## PROBLÈME POSÉ 1
D'après l'article consacré à Michel Renquin, pourquoi le SR Delémont était-il en mauvaise posture quand il en a pris la tête en janvier 2001 ? Répondez en une à trois phrases.
## PROBLÈME POSÉ 2
Poursuivez l'article consacré à Michel Renquin au-delà de sa dernière phrase.

## ARTICLE
Exil jurassien

L’Ardennais débarque en D1 suisse dans un environnement modeste.

En 85, Robert Waseige nous confiait à propos de Michel Renquin, alors actif au Servette de Genève: « Il nous reviendra bientôt. Je ne le vois pas vendre des coucous jusqu’à la fin de ses jours! ».. Pour une rare fois, Bob-ze-Coach avait tout faux. 17 ans plus tard, après un intermède au Standard de 86 à 88, le Luxembourgeois est toujours en Helvétie. Et qui plus est en qualité de grand horloger du SR Delémont qu’il vient de propulser en Ligue A, l’équivalent de notre Division 1.

La carrière suisse de Renquin est digne d’intérêt. Après avoir verrouillé les défenses de Genève puis de Sion, il endosse la casaque d’entraîneur en 91 pour diriger le Servette jusqu’en 93. Il passe ensuite deux saisons à Renens, en D3, le temps de décrocher son diplôme d’entraîneur. Une fois ce précieux document en poche, il s’occupe de l’équipe nationale suisse des -16 ans. En 96, il est chargé de former les -21 ans, les futurs internationaux.

En 97, répondant à l’appel de Milan Mandaric, il met le cap sur le sud de la France pour présider aux destinées de Nice, alors en D2. La saison suivante le ramène au pays du fromage, à Chênois, un club de D3. En 99, il change de continent mais pas d’idiome et échoue -c’est le cas de le dire!- au Mouloudia d’Alger. « Une expérience à oublier au plus vite », avoue-t-il sans grand désir de s’étendre sur le sujet. « Ce que j’ai vécu là dépasse la raison. C’est surtout la violence qui m’a interloqué ». Il y restera six petits mois avant de rejoindre les rangs du club Sports Réunis de Delémont en janvier 2001 pour succéder à l’ancien international suisse Heinz Hermann à la tête du club. A cette époque, le SRD est en bien mauvaise posture puisqu’il fait partie de la poule des éliminés du tour final, donc des candidats à la descente. Comme le diraient les Genevois, il y avait le feu au lac. Michel va jouer les pompiers de service…

La Ligue A a explosé

Le début du championnat est programmé pour le 7 juillet. Mis à part quelques petits kilos supplémentaires, le Beb’s comme on le surnommait au Standard, n’a pas changé. Le cheveu est toujours noir, l’oeil pétillant et le sourire malicieux. Le caractère trempé de l’Ardennais pure souche est lui aussi bien là, traduit par les bons mots. « Hier, Philippe Rossinelli, notre directeur technique, était tout fier de ramener une trentaine de paires de chaussures offertes par un de nos sponsors.. Quand il m’a demandé ce que j’en pensais, je lui ai dit que c’était bien d’avoir des godasses mais que ce serait mieux d’avoir des joueurs pour mettre dedans! »

## INFORMATIONS AFFICHÉES
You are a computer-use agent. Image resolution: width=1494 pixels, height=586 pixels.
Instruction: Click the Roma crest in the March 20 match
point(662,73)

## RÉSULTAT ATTENDU 1
Le SR Delémont faisait alors partie de la poule des éliminés du tour final. Il se trouvait donc parmi les candidats à la descente.

## RÉSULTAT ATTENDU 2
Une remarque qui résume à elle seule la situation du club qui ne compte que 17 joueurs. « J’ai perdu sept joueurs de mon noyau de la saison dernière qui en comptait 20 », explique Renquin. « Nous devons absolument engager des joueurs car quantitativement et qualitativement, nous ne faisons pas le poids. Nous pouvons d’ores et déjà dire que nous sommes des candidats à… la descente, surtout que dès la saison 2003-2004, le nombre de clubs en Ligue A sera réduit de 12 à 10. Cela ne me dérange pas mais il est hors de question d’être ridicule. Je ne pourrais pas le supporter. Je l’explique tous les jours au président et j’insiste pour qu’il attire des renforts mais nous sommes début juillet et je n’ai rien vu venir. Et pourtant, je ne demande pas le Pérou. Je pense qu’une augmentation du budget de l’ordre de 10% devrait suffire à notre bonheur. Je connais quelques joueurs intéressants qui accepteraient de rejoindre nos rangs pour un salaire de 4.000 francs suisses (2.500 euros) qui n’a vraiment rien d’extravagant ».

Pierre Willemin, le président, ne panique pas: « Nous avons jusqu’à la fin du mois d’août pour acquérir des joueurs. Mais quoi qu’il advienne, je ne tiens pas à mettre en péril le budget et donc l’existence du club. Notre accession à la Ligue A n’était pas notre vocation. Nous y avions déjà goûté au terme de la saison 1999-2000 mais sans vraiment y prendre goût. C’est un petit cadeau ».

Il est vrai que Delémont est monté en division d’honneur par défaut. Et ce n’est pas faire déshonneur à Michel Renquin que d’affirmer cela. Que du contraire! Notre compatriote a remarquablement redressé le club au cours de la seconde moitié de la saison 200-2001 avant de confirmer 12 mois plus tard en qualifiant l’équipe pour le tour final à huit équipes qu’elle a terminé en sixième position. Elle doit sa promotion à l’explosion(c’est le terme qu’utilisent nos amis suisses pour exprimer la faillite financière) de trois clubs classés devant elle et non des moindres: Sion, Lausanne et Lugano. Le championnat 2002-2003 présente un visage entièrement neuf avec pas moins de sept promus. Outre Delémont, on recense Neufchâtel Xamax, St-Gall, Will, Aarau, Thoune et Lucerne.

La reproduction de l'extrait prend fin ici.